About this exercise:
Starting with the line that has "Viewport: 2098px width, 1016px" and finishing with the line that has "Click the Max column header", set down each line below exactly. Pictures are not copied.

Dataset records:
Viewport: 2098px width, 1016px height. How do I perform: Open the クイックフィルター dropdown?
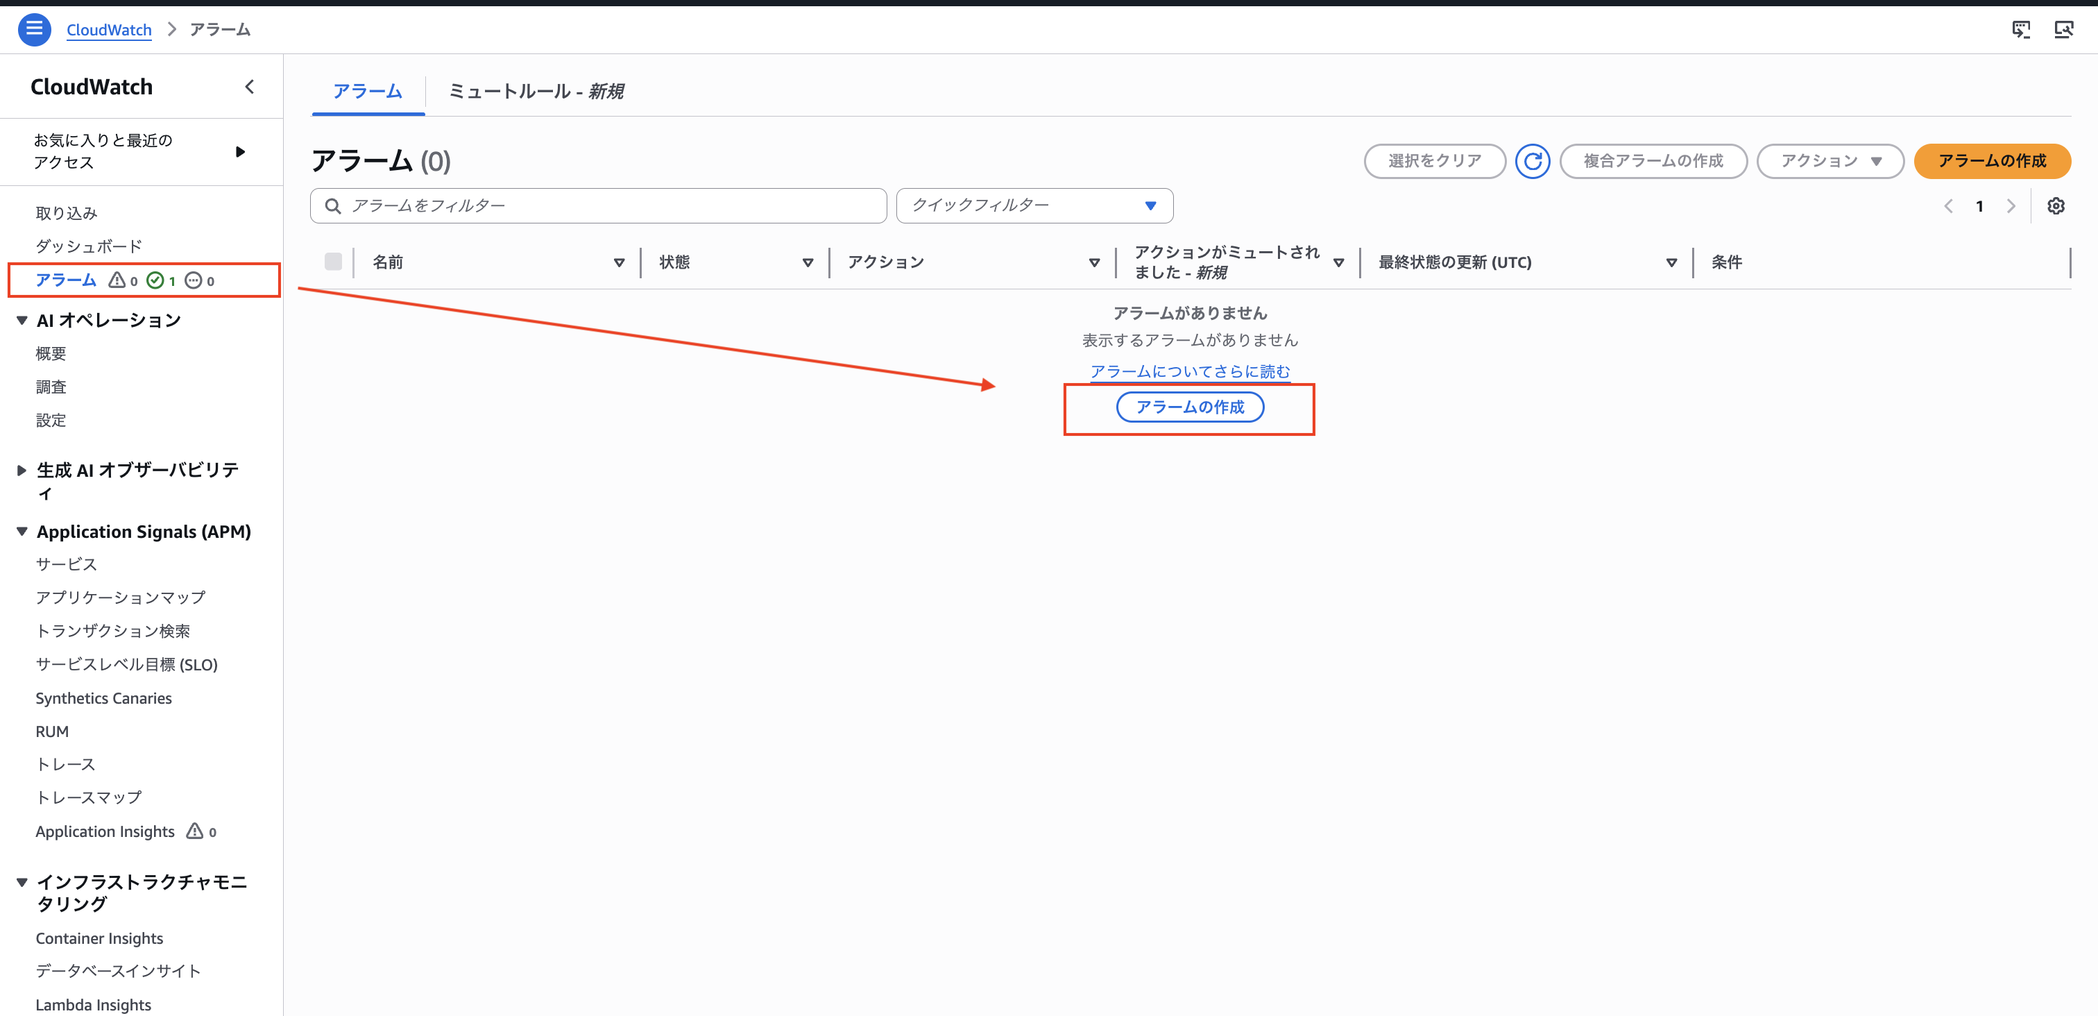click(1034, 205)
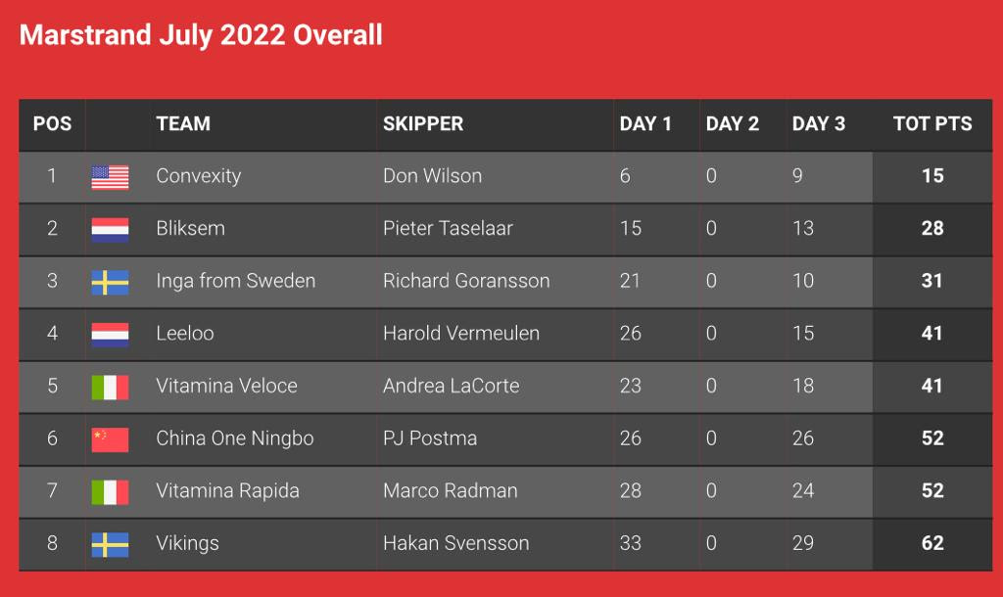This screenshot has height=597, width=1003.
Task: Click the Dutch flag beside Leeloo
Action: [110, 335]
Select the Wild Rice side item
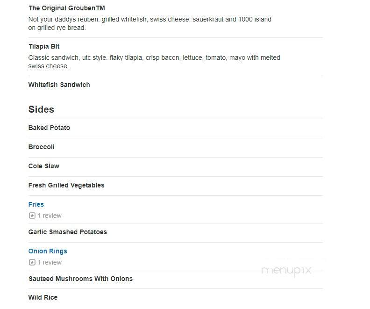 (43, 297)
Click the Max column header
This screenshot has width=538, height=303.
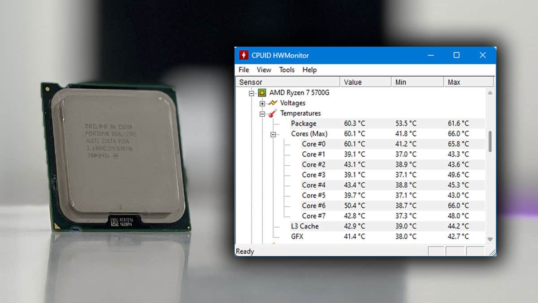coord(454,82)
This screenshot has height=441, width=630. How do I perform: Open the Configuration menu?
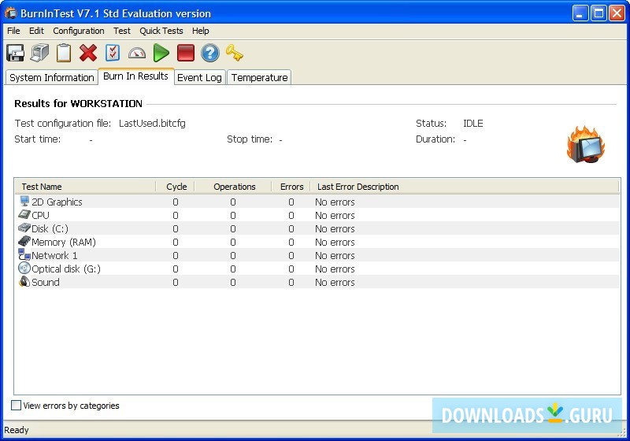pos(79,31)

* * *

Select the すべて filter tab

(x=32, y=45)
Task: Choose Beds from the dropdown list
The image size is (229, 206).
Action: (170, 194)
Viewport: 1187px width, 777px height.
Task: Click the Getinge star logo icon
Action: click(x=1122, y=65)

Written reply:
Viewport: 2098px width, 1016px height. How do I perform: Open the クイックフィルター dropdown?
click(1034, 205)
This screenshot has height=597, width=1003.
Task: Click the Dutch flag beside Leeloo
Action: [110, 335]
Select the Wild Rice side item
 (43, 297)
Click the Max column header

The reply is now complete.